Investigating Frictional Forces and Spring Extension

[PhanthomJay]

Yeah.. you're right... but that was just a typo in the previous post, even when I do (m2g-f)/k... I still get the half of the correct answer. When I do it applying energy and work, I get the correct answer... But still... why can't I use Newton's laws to get the correct answer. It makes no sense? Why is it half the answer?

Using Newton's laws the way you have done, assumes that the hanging mass is slowly lowered to its new at rest equilibrium position, with no acceleration. And you calculate the unknowns based on this at rest position.The work energy method, however, assumes that the mass is released suddenly, in which case it will accelerate to a max speed then decelerate to 0 speed at the maximum extension, which is twice the 'equilibrium' extension. These are 2 separate assumptions. Looking again at the simple case of a 2kg mass hanging from a spring of spring constant k =60N/m, and using g=10m/s/s, then for the case where the mass is slowly released, using Newton, F_s = mg = 20N, and since x=F_s/k, x = 1/3m. But for the case where the mass is quickly released from rest, then using energy methods,
1/2kx^2 = mgx, solve x = 2mg/k = 40/60 =2/3m, which is the maximum extension of the spring, and twice the equilibrium extension.

 

[yus310]

Using Newton's laws the way you have done, assumes that the hanging mass is slowly lowered to its new at rest equilibrium position, with no acceleration. And you calculate the unknowns based on this at rest position.The work energy method, however, assumes that the mass is released suddenly, in which case it will accelerate to a max speed then decelerate to 0 speed at the maximum extension, which is twice the 'equilibrium' extension. These are 2 separate assumptions. Looking again at the simple case of a 2kg mass hanging from a spring of spring constant k =60N/m, and using g=10m/s/s, then for the case where the mass is slowly released, using Newton, F_s = mg = 20N, and since x=F_s/k, x = 1/3m. But for the case where the mass is quickly released from rest, then using energy methods,
1/2kx^2 = mgx, solve x = 2mg/k = 40/60 =2/3m, which is the maximum extension of the spring, and twice the equilibrium extension.

... 2/3 is not the answer. But I get what you are trying to explain. I think I have to relate work & energy.

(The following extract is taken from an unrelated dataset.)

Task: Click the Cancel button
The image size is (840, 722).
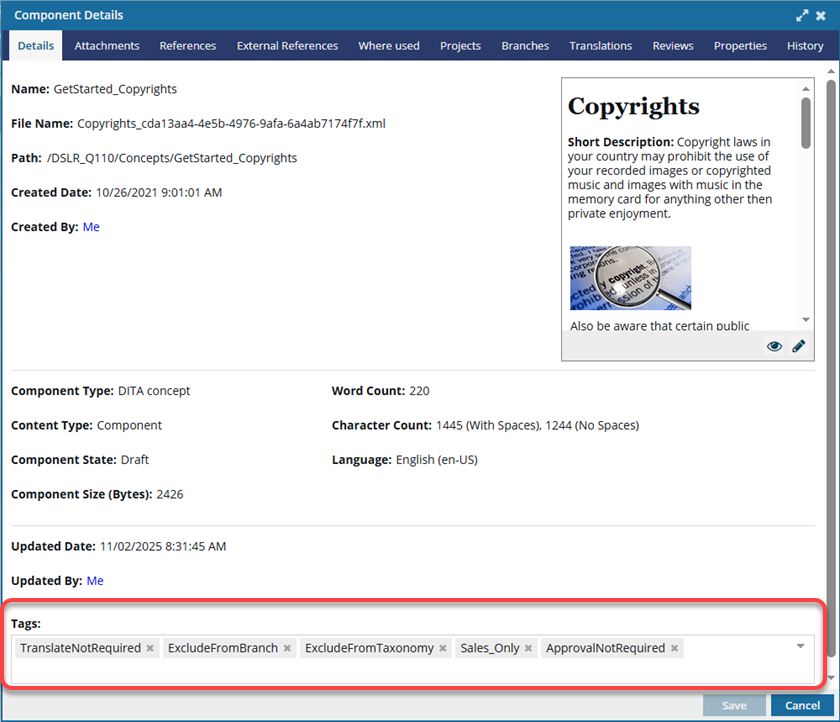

Emech=-Etherm (Energy Dissipated by friction)

Or
Wnet=Wfriction

Ef-Ei=-f*x
(Uf+Ufsp+Kf)-(U+Uisp+Ki)=-f*x
(Uf +Usp+0)-(0+0+0)
1/2kx^2+m2g(-x)+0=-f*x...

... x(1/2kx-m2g+f)=0...

x=0... @ equilibrium position...

or 1/2kx-m2g+f=0...
there is where the half is...

And I get 0.409 m (correct), which is unlike the .204 m, i got from the Netwon's Laws...

I just want to thank "e)hn..." and you, "PhantomJay", for helping me out with this problem and sticking with me. Thanks.

 

[PhanthomJay]

... 2/3 is not the answer. But I get what you are trying to explain. I think I have to relate work & energy.

Emech=-Etherm (Energy Dissipated by friction)

Or
Wnet=Wfriction

Ef-Ei=-f*x
(Uf+Ufsp+Kf)-(U+Uisp+Ki)=-f*x
(Uf +Usp+0)-(0+0+0)
1/2kx^2+m2g(-x)+0=-f*x...

... x(1/2kx-m2g+f)=0...

x=0... @ equilibrium position...

or 1/2kx-m2g+f=0...
there is where the half is...

And I get 0.409 m (correct), which is unlike the .204 m, i got from the Netwon's Laws...

I just want to thank "e)hn..." and you, "PhantomJay", for helping me out with this problem and sticking with me. Thanks.

Yes, the 2/3 and 1/3 numbers I used were just for an example using a different problem. Your numbers are correct, nice work! This problem required a bit of thought for sure.

 

[e(ho0n3]

Using Newton's laws the way you have done, assumes that the hanging mass is slowly lowered to its new at rest equilibrium position, with no acceleration. And you calculate the unknowns based on this at rest position.The work energy method, however, assumes that the mass is released suddenly, in which case it will accelerate to a max speed then decelerate to 0 speed at the maximum extension, which is twice the 'equilibrium' extension. These are 2 separate assumptions.

That is entirely correct. To reiterate: the x you calculated using Newton's laws is the x at the springs new equilibrium position. The x calculated using energy methods is the maximum amplitude (extension) of the spring when the masses are released. To find this latter x using Newton's laws would require fiddling with differential equations I think.